“L’ospedale è un cantiere sociale”: al Rizzoli il 12 giugno operatori sanitari e cittadini a confronto sull’umanizzazione in sanità



    Migliore qualità dei servizi ai cittadini e migliori condizioni di lavoro per i professionisti della salute sono strettamente connesse all’umanizzazione dei servizi sanitari, valore e tema al centro del convegno “L’ospedale è un cantiere sociale”, giovedì 12 giugno alle ore 14 al Centro di Ricerca dell’Istituto Ortopedico Rizzoli di Bologna (via di Barbiano, 1/10).
    A promuovere l’iniziativa è il Comitato Consultivo Misto del Rizzoli, l’organismo in cui cittadini delle associazioni di volontariato e di tutela siedono insieme a rappresentanti dell’Istituto, così come in ogni azienda sanitaria della Regione Emilia-Romagna secondo quanto previsto dalla legge regionale scritta per dare un impulso alla partecipazione dei cittadini nella valutazione dei servizi sanitari e nelle loro prospettive di miglioramento.

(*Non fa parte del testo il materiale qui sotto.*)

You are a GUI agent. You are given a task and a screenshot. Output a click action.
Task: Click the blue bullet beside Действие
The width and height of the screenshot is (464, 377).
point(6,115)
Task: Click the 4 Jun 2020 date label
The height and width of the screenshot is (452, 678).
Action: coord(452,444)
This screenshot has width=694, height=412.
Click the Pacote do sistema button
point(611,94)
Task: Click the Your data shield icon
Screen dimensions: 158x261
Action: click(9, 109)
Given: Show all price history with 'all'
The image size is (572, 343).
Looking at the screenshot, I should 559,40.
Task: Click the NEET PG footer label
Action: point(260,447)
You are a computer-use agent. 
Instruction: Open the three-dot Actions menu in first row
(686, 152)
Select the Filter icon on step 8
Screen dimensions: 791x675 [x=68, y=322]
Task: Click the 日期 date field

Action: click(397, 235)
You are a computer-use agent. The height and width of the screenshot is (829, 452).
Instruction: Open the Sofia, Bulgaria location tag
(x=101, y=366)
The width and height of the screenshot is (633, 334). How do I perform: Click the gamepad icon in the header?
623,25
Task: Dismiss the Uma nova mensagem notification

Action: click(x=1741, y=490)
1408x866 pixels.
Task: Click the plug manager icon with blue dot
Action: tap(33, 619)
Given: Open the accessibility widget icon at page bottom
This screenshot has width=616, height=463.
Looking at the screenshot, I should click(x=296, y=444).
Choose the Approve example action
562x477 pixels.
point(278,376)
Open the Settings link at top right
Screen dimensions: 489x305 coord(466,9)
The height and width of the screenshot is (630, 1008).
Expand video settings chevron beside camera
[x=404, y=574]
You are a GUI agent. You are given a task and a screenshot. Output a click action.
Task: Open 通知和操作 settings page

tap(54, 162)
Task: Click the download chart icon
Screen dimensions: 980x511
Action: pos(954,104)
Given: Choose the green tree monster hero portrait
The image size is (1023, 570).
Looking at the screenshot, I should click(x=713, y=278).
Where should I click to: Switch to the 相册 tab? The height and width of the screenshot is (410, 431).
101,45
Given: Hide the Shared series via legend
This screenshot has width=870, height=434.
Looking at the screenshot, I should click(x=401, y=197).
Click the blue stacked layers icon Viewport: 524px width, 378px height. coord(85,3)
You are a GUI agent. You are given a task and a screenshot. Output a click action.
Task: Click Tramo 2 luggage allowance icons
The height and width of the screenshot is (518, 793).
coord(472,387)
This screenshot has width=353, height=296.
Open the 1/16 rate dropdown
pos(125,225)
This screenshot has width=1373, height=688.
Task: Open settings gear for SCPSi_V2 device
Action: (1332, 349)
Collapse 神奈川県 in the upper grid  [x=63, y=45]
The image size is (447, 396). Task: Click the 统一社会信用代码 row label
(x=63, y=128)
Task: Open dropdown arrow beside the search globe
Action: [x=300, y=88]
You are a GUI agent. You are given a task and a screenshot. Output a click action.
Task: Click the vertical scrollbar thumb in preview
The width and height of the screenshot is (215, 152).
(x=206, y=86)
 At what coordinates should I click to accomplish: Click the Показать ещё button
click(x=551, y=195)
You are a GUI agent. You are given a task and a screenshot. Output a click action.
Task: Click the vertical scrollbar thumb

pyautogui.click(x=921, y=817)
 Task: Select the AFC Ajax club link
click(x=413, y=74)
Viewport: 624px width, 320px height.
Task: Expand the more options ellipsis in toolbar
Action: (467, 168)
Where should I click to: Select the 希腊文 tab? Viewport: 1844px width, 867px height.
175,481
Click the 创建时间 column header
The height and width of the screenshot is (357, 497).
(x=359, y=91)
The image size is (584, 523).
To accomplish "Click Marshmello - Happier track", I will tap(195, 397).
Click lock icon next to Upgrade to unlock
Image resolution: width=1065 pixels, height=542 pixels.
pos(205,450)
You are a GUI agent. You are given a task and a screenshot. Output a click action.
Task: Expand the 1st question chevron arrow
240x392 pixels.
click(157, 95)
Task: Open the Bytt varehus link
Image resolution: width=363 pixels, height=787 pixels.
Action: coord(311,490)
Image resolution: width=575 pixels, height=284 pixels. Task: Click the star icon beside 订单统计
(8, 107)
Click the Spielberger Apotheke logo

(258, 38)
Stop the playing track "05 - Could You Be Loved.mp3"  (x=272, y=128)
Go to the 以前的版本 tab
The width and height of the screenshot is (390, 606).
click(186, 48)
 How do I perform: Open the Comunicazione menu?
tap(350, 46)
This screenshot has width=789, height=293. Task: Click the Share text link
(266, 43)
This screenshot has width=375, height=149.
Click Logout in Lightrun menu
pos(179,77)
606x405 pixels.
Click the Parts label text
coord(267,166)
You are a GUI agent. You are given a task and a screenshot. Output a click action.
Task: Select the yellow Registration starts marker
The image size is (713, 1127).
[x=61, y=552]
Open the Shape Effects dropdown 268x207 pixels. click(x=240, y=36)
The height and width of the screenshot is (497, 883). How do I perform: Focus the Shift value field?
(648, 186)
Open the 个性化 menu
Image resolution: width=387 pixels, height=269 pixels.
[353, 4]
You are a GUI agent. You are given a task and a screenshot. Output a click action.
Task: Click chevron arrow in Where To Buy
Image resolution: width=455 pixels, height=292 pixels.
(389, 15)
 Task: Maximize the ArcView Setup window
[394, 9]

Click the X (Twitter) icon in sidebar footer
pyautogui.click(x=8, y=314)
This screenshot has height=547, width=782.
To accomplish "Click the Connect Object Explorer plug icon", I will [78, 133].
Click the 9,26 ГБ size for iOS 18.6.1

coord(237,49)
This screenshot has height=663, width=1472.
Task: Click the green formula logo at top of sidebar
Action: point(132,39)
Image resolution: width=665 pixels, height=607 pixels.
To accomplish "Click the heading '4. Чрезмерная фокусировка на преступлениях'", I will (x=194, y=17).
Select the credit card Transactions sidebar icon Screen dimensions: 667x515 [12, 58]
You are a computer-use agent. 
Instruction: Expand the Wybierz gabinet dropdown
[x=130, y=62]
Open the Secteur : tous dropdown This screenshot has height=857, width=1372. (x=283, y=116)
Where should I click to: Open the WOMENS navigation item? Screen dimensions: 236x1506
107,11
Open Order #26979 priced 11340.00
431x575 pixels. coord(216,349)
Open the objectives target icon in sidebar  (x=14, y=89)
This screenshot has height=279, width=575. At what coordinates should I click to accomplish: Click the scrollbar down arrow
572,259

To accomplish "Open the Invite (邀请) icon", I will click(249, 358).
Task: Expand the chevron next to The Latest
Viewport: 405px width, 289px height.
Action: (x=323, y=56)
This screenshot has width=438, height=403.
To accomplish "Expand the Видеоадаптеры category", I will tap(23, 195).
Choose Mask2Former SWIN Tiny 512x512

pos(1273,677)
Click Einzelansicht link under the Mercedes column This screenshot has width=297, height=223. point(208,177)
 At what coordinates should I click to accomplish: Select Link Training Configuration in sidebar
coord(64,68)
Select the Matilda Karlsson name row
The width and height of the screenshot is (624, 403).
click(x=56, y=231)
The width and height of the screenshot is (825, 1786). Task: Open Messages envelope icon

    Spiega il Coordinatore del Comitato del Rizzoli Oreste Baldassari: “Come cittadini vogliamo ragionare sul valore aggiunto che in un contesto sempre più specialistico, come quello della sanità di oggi, può rappresentare la relazione interpersonale tra l’operatore e il cosiddetto paziente.”
    Saranno rappresentate le esperienze in tema di umanizzazione, informazione e orientamento, medicina orientata alla persona, portate avanti da diverse aziende sanitarie della Regione, per arrivare poi a considerare il legame, che può rivelarsi stretto, tra il livello di umanizzazione e la responsabilità professionale degli operatori sanitari, argomento di particolare attualità anche a fronte dell’incremento che ha caratterizzato in modo costante negli ultimi anni il contenzioso tra aziende sanitarie e cittadini assistiti.
    Partecipano il direttore generale del Rizzoli Giovanni Baldi e il direttore della Scuola di Specializzazione in Ortopedia e Traumatologia dell’Università di Bologna Maurilio Marcacci.